BANGKOK — The protracted political crisis that has rocked Thailand for the past decade is the result of “too much democracy,” says Gen. Prayuth Chan-ocha, the retired army chief who seized power from an elected government in a military coup last May.
“Our country has seen so much trouble because we have had too much democracy, unlike other countries where the government has more power to restrict freedoms,” Gen. Prayuth, who is now chairman of the ruling junta and Prime Minister, told investors and businessmen at a conference in Bangkok today.
“Even the media can’t criticize [those leaders], like they do here. I insist that today, we are 99 percent democratic, because I didn’t overthrow democracy at all.”
Gen. Prayuth continued, “I can’t even stop people from opposing me at this moment. If I genuinely had complete power, I would have imprisoned [critics] or handed them to a firing squad. It would be over, I wouldn’t have to wake up at night like this. Today there are some people who love me, but there are also many people who hate me. But please know that I am not doing this for myself. I am here to work for the country.”
Gen.
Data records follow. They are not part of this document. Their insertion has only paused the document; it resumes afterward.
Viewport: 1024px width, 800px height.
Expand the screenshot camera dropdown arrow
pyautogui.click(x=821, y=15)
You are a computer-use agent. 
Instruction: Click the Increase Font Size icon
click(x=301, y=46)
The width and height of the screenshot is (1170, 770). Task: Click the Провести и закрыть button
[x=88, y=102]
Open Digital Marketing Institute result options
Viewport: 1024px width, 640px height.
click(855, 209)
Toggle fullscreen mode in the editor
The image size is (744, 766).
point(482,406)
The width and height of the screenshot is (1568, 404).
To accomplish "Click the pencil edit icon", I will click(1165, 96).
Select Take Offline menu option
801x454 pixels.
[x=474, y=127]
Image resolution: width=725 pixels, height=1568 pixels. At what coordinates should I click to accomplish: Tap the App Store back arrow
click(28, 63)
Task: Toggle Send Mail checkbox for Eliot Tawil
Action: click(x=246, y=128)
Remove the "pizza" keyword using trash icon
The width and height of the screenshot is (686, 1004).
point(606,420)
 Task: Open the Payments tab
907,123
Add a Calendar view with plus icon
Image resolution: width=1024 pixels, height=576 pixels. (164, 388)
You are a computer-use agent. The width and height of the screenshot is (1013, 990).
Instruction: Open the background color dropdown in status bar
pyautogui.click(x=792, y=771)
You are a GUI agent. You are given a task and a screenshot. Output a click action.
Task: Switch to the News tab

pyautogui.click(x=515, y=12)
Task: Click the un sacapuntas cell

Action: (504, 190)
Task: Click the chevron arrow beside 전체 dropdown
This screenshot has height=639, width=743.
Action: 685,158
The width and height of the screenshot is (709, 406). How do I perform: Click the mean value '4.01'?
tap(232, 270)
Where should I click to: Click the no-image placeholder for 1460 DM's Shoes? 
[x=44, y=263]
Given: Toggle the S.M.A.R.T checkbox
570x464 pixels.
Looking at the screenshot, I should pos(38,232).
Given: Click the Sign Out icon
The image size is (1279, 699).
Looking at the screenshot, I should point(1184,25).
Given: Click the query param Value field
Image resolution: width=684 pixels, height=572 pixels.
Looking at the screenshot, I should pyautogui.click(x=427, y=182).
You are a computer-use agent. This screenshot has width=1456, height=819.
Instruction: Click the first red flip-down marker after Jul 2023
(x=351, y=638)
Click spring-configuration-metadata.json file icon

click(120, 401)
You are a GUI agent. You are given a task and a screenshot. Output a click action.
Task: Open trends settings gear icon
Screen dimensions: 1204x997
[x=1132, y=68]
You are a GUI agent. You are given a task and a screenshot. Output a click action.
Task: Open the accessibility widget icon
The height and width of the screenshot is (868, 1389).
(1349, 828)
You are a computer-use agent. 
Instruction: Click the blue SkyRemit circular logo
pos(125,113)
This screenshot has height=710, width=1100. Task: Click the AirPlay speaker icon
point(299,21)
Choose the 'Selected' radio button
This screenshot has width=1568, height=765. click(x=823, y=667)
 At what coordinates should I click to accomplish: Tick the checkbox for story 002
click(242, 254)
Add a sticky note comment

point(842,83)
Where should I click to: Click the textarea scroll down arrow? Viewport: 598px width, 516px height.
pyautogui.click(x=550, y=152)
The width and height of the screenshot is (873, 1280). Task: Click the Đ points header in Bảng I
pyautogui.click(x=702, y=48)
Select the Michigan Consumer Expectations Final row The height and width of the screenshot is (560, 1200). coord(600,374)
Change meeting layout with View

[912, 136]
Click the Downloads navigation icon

Prayuth has often cast himself as a selfless leader who, in his own words, “took over the administration of the country” in order to reconcile Thailand after nearly a decade of turbulent politics.
Ten months after the coup, democracy remains suspended under Gen. Prayuth’s watch as military-appointed councils hammer out reform proposals and a new constitution. The current draft of the new charter is considered the least democratic constitution in Thailand’s recent history, with clauses that call for an unelected Senate and wide-ranging bureaucratic oversight of elected officials.
Gen. Prayuth was chosen to be Prime Minister by a rubber-stamp parliament of military officers and allies last year.
He also retained his post as the chairman of the ruling junta, making him the first leader to amass such concentrated and far-reaching power over Thailand’s national administration since 1971, when Field Marshal Thanom Kittikachorn installed himself as Prime Minister, chairman of Revolutionary Council, and commander of the armed forces.
Gen. Prayuth has also shown no intention of repealing martial law, which was imposed two days before the coup and grants the military sweeping powers to infringe on civil rights.
“Today I am here to move the country forward. I have to erase disputes, and I don’t know when the disputes will end,” Gen. Prayuth said today. “I don’t see anyone troubled by martial law. Without martial law, it would be much worse. So what are we going to do? If we cannot agree on things, well, let’s just do nothing.”
Since last May, soliders have invoked martial law to detain individuals without charges, conduct searches without warrants, ban political demonstrations, intimidate the media, and try civilians in martial courts, where military officers serve as judges and no appeal is permitted.
In January, the US-based Freedom House downgraded Thailand from “Partly Free” to “Not Free,” joining the ranks of Myanmar, Cambodia, and Vietnam. The organization attributed Thailand’s plunge in civil liberties to “the May military coup, whose leaders abolished the 2007 constitution and imposed severe restrictions on speech and assembly.”
“Please, don’t compare the situation at this moment with previous times, because I came here amid the conflict,” Gen. Prayuth said today. “Thailand has never been this divided. Please, let us unite once again.”
According to Gen. Prayuth’s “roadmap to democracy,” a national election will be held in 2016, given that the new constitution has been finalized and the political climate is deemeed stable.
Gen. Prayuth’s assessment of Thailand’s democratic situation also improved somewhat from last week. On 17 March, he told reporters at the Government that he believes Thailand is currently “90 percent democratic.”